Pristine touched the princess’s hand. “Princilla, sweetheart, you recognized us.”
“The princess appears to be fully cognizant, Your Majesty.”
“Yes. She is in control of all her faculties. Now she just needs to heal.”
“Oh, Princilla—you recognize us. How could you do this to us? Here you lay in a cast, communicating through bandages. This is not right.”
“My face.” The princess twitched. “I feel nothing at all.”
“You poor thing,” the Queen stroked her daughter’s hand, “my princess, no more riding for you.”

“Ooh, Ma’ma—the only thing I feel is my face.” Princilla tried to raise her hand, but the right was in a cast, and the Queen held her left. “My face,” the princess moaned, “what does my face look like?”

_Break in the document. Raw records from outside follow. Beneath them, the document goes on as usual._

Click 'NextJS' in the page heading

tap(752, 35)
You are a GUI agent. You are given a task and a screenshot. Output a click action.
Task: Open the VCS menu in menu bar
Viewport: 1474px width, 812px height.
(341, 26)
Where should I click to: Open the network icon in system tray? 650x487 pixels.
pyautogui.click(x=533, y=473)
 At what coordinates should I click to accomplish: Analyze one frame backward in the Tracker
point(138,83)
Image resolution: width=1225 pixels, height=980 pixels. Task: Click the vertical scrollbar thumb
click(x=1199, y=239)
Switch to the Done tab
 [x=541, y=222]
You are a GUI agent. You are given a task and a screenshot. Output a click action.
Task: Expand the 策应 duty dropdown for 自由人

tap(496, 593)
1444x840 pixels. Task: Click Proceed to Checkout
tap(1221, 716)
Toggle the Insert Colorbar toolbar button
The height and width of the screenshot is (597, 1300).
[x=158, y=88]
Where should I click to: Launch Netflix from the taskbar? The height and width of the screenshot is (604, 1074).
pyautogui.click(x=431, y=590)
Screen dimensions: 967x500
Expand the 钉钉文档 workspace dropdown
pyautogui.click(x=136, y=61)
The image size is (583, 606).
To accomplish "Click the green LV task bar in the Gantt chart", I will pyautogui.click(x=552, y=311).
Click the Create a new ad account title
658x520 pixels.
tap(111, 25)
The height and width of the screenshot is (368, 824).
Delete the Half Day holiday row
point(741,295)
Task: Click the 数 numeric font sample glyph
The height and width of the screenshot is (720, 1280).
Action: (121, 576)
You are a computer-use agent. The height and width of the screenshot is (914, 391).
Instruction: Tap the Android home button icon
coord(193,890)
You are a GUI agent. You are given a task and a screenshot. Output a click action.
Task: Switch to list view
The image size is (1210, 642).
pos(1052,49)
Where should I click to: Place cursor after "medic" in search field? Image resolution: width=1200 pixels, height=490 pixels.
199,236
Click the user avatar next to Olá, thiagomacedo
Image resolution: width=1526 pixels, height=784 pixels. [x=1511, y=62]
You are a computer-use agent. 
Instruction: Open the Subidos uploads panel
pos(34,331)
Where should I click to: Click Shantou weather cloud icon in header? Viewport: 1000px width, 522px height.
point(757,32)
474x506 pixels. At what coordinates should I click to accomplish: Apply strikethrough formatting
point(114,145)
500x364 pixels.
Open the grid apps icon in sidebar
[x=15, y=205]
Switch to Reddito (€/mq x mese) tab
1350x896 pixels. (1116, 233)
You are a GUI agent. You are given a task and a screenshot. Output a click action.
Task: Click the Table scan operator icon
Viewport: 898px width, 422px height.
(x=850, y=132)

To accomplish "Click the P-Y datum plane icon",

Dr. Schnippencutt stepped up. “Mistress Princilla, Dr. Chirurgie gave you nineteen stitches.”
“Oh no—not stitches. I wanna go home.”
“The doctors will release you as soon as they can, Princilla. I am so happy you recognized us. Can you smile for MaMajesty?”
The gauze twitched. “B-barewy.”
“My baby, your face in bandages, in the hospital, in a cast.”
Godwyn stepped aside with Dr. Tschirugi. “Doctor, it has been a challenging month. Her Majesty is letting pent up emotion flow.”
“Yes, I see. Might I speak with you and Her Majesty outside, Sir?”
“Of course.” Godwyn approached the bed. “Princilla, your mother and I are going to step out for a bit. We will be right back.”

“If you would, Sir, step into the lightroom, please.” Dr. Schnippencutt switched on the lightboard, clamped an X-ray to it, and grabbed his pointer. “We set the princess in a body cast because, as you see here from these lines, she broke not only her humerus and ulna bones—those are the upper and forearm of her right hand. She also broke her trabecular vertebra—right here.”

“Is the right not her writing hand, Godwyn?’
“I believe so.”
“I hope she will be able to write again. She has such beautiful penmanship.”

“The princess is young. Her ulna and humerus will heal. It is her vertebral trabecular I am worried about.” He pointed to the X-ray, “as you see here, her trabecular vertebra is broken.”

“What does this mean, Doctor?”
“The princess will need rehabilitation if she is to walk again. She appears she have no sensation below the waist.”
“No, Doctor, it cannot be.”
“It is, Ma’am. The princess’s spinal cord took quite a shock when she hit the fence.” Dr. Schnippencutt pointed to the lightboard. “You see this fissure?”
Pristine pointed to a fine line on the X-ray. “This tiny crack?”
“That crack is on the princess’s coccyx, Ma’am.”
“What are you saying, Doctor?”
“We will know nothing until the cast comes off.”
“How long will that be?”
“Eight, maybe nine months.”

Godwyn crossed himself, stepped aside, and went into prayer. “This is an illusion. This is not real. Princilla will walk again.” I am the Defender of the Faith; I must defend. Father-Mother God, from whose lips all things come into being…

“I foresaw this before those horses came through the gates,” said the Queen. “This is what happens when one compromises.”
Dr. Tschirugi stepped in, “perhaps a relaxer, Ma’am?”
“A relaxer?” Pristine turned to the doctor—“a relaxer for what?”
“Perhaps a pill of yellow could make life more mellow?”
“My days are mellow, Doctor.”
“At night, two greens to bring on sweet dreams, perhaps?”
“I have no problem dreaming, Doctor.”

“Mornings are most challenging,” said the consort, “thinking how we are going to get through this has my mind occupied.”
Doctor Tschirugi turned his attention back to the Queen, “Your Majesty, in the morning, two pink to help you think?”
“Doctor Tschirugi, I do not need pills.”
Godwyn stepped in, “what we need is faith.”